## Gravity Drop

00:43:28 | Chapter 3 from Applied Ballistics for Long Range Shooting: Gravity Drop. Bryan and Mitch go over some basic and advanced elements of gravity drop including point-blank range, danger space, and the true measure of merit for trajectories at long range. Asking, at what distance does one trajectory become superior to another? This conversation will arm you with the knowledge to answer this and other related questions. We also consider the diminished effect of gravity at high altitude matter, and how much it matters to ballistics.

*Listen to an excerpt:*

This is on the BC from podcast #32, not gravity.

Abel, thank you for letting us know. We have corrected the error and uploaded the new content.

I would have a question. how do we calculate the actual flight time of a bullet

You really need to use a Ballistics Calculator, doing so by hand would be an extremely long and difficult process. Our ballistics software outputs time of flight to the target.

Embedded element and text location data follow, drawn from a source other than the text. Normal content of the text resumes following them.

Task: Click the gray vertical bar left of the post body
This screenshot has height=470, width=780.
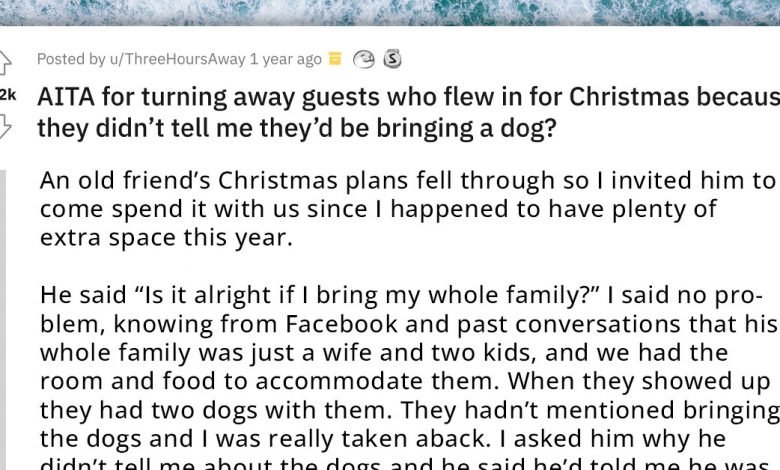Action: pyautogui.click(x=3, y=320)
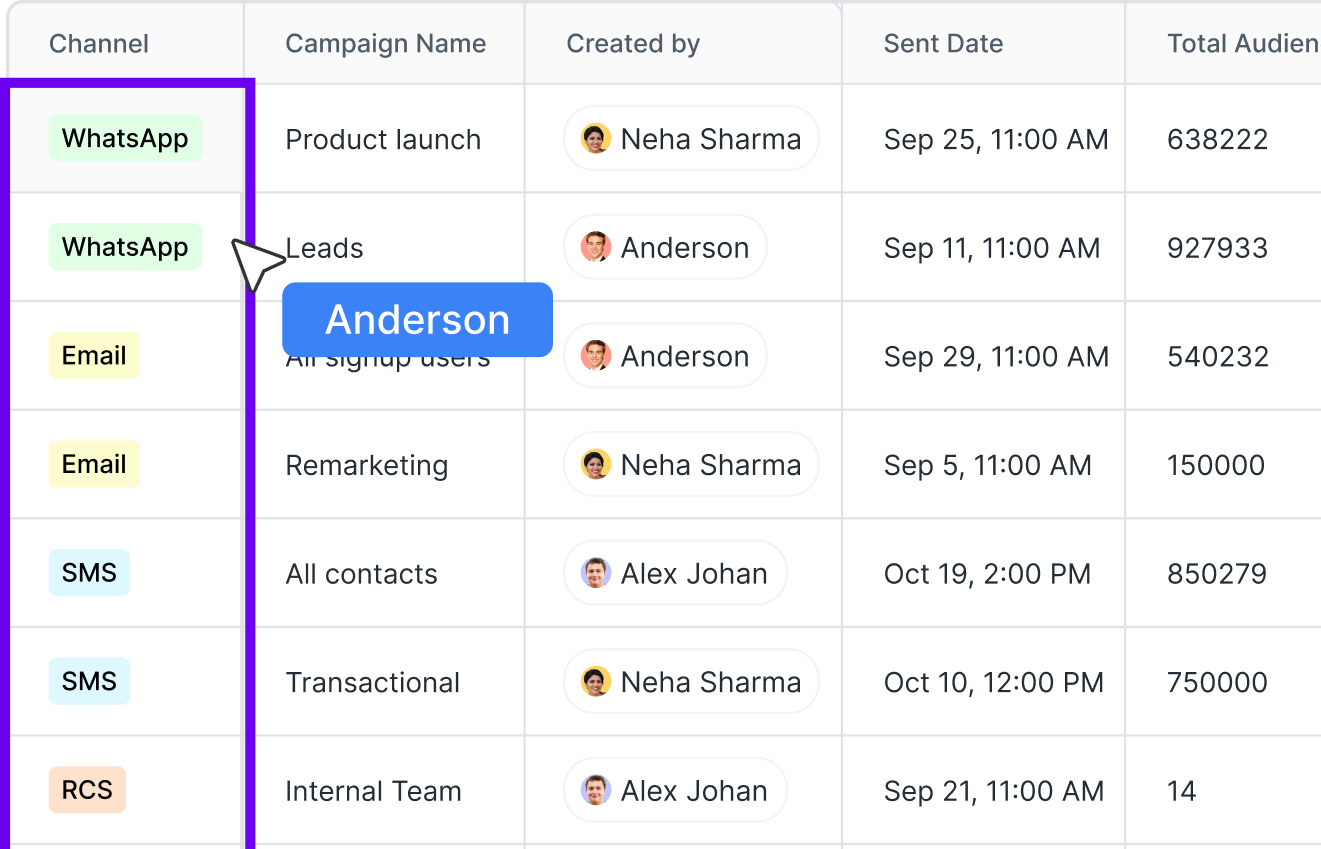1321x849 pixels.
Task: Open the Sent Date column header
Action: [943, 43]
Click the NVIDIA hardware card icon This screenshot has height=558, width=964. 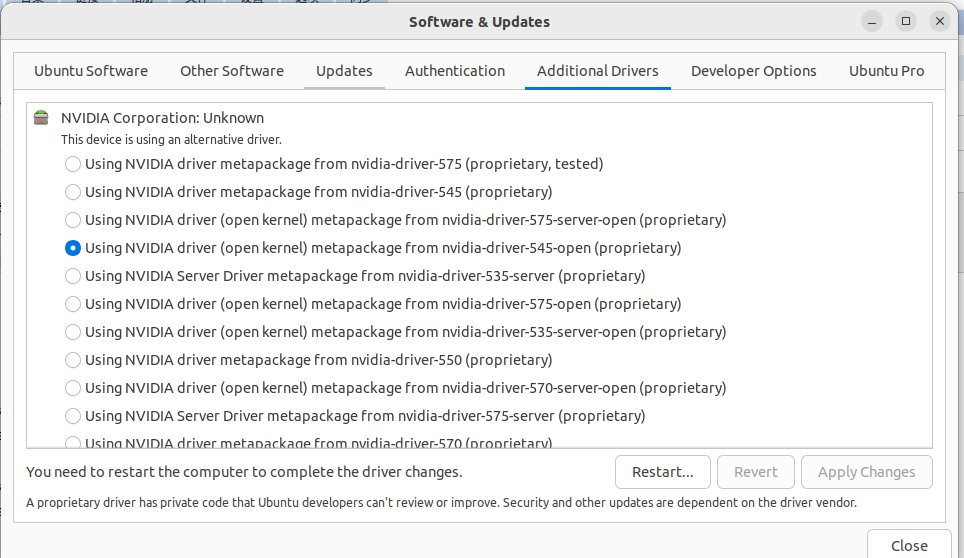(x=40, y=117)
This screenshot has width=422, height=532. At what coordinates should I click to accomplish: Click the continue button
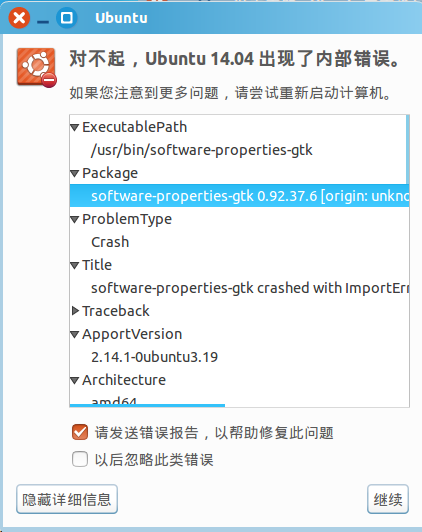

Is there a resource That you know Of the learn This topic manually

Hello Murat, there are many books on the topic of the equations of motion that ballistics solvers are based on. However, these are not equations you want to solve manually. To do what a ballistics solver does manually, you would need to solve all of the equations in a time step of 0.001 second. So for a single 1000 yard calculation, you would need to solve those equations 1500 times. It simply doesn’t make sense to do.

If you want to do it at all manually, then I would suggest researching analytic ballistic approximations. These will give you approximate answers only solving some equations once, but they tend to have noticeable error.